Of all the players featured in ProFootballWeekly.com’s recently concluded eight-part “In the Crosshairs” series, is there anybody facing a hairier situation than Kevin Kolb?
In a perfect world, Kolb, who turns 28 Aug. 24, would be firmly entrenched at the moment as the Cardinals’ starting QB after pocketing $19 million of the five-year, $63 million contract he agreed to a year ago last offseason, including the $7 million roster bonus he received this March.
But Kolb was far from perfect in his first season with the Cardinals after being acquired in a high-profile trade with the Eagles in exchange for CB Dominique Rodgers-Cromartie and Arizona’s second-round pick (51st overall) in this year’s draft.
Foot and concussion injuries that forced him to miss seven games and most of an eighth had a lot to do with that imperfection. But in the nine games in which he played, Kolb’s performance steadily deteriorated.
More often than not, he looked clumsy and skittish in the pocket, later admitting that he needed to do a much better job of getting rid of the ball and being faster with his reads.
Kolb also struggled mightily with his accuracy. After completing 61.4 percent of his passes and registering a 4-1 TD-interception ratio in his first two games, he hit the skids with a 57.4 completion percentage and a 1-5 TD-interception ratio in his next three games.
His increasingly disturbing knack for missing wide-open receivers, particularly Cardinals rookie TE Rob Housler, and his six fumbles (three lost) in the first five games only made matters worse.
And then there was backup QB John Skelton, who made the most of the opportunity afforded him by Kolb’s injuries.
While Kolb won only three times in nine starts, Skelton won six of the eight games in which he appeared, including four extremely dramatic fourth-quarter comeback victories.
Considered a “poor man’s Ben Roethlisberger” by many close team observers due to his strong arm, impressive size (6-6, 244 pounds) and, most importantly, his ability to hang tough in the pocket and make something happen when plays break down, Skelton is very deservedly breathing down Kolb’s neck with the offseason just starting to heat up in the desert.
If the Cardinals’ fan base had a say in the matter, Skelton would probably be No. 1 on the depth chart at quarterback over Kolb, who has yet to prove himself over the course of a full 16-game slate entering his sixth pro campaign.
Truth be told, though, neither Kolb nor Skelton would seriously be in the mix had the Cardinals emerged victorious in the Peyton Manning Sweepstakes — a pursuit that put the roster bonus Kolb received in March in serious jeopardy.

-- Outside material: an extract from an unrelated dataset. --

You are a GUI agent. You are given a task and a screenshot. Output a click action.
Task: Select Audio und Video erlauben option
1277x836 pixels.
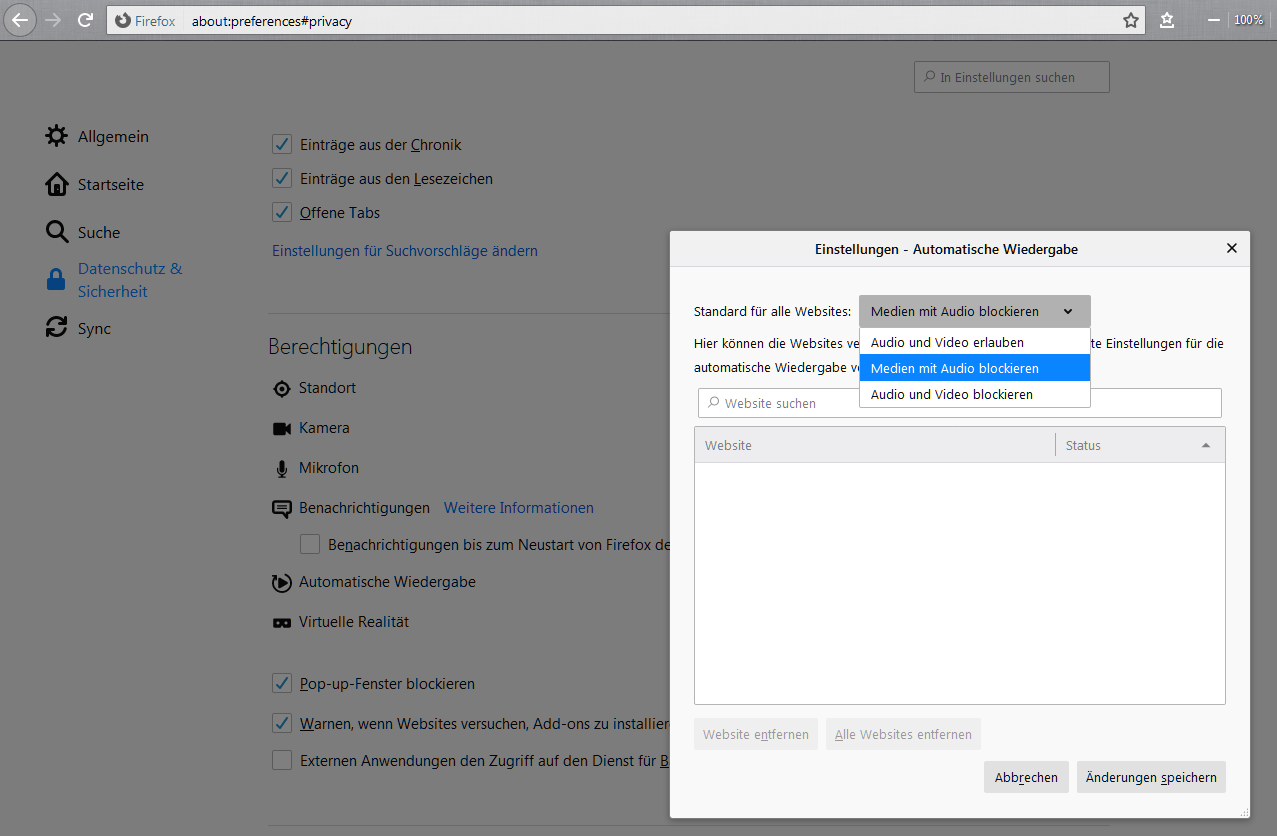point(946,342)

Understandably, although he understood why the Cardinals took such a strong interest in possibly obtaining Manning, Kolb was a bit put off by the manner in which the Cardinals conducted their pursuit of the four-time league MVP.
“I think there were a few things that could have been handled a little bit different,” Kolb told Arizona Republic and PFW Cardinals correspondent Kent Somers in mid-April. “Communication, no matter what you’re doing, any kind of business, relationships, communication is the key.”
After Manning opted to follow in John Elway’s footsteps in Denver, Kolb and Whisenhunt supposedly cleared the air on just where Kolb stood in the grand scheme of things.
Since then, the Cardinals have concentrated on adding weapons and valuable new guidance for whoever ends up being their starting QB. They were relatively minor players in the free-agent market compared to the rest of the NFC West, but their one major offensive free-agent addition, ex-Niner Adam Snyder, figures to improve the often shaky protection in front of Kolb and Skelton last season, in addition to the three O-linemen they selected in the draft, led by fourth-round OT Bobby Massie.
They also have added a potentially potent new weapon via the draft in first-round WR Michael Floyd, who has all the makings of an Anquan Boldin-like complement to star WR Larry Fitzgerald.
As important as anything, former WR coach John McNulty is replacing the fired Chris Miller as the Cardinals' QB coach. With the benefit of a full offseason to get Kolb up to speed with an offense that requires a lot more route adjustments than Kolb had to make in Philadelphia, the well-regarded McNulty could end up being the MVP for a team that could be a dangerous sleeper with an improved situation under center.
As intriguing as Skelton has become, the investment in Kolb continues to make him the front-runner under center in the eyes of most close observers.
But while the football might be in Kolb’s court, the leash appears perilously short.
It’s time for him to put up or perhaps shut down for good, as he approaches a make-or-break career crossroad.
Nobody in the league faces a more challenging task.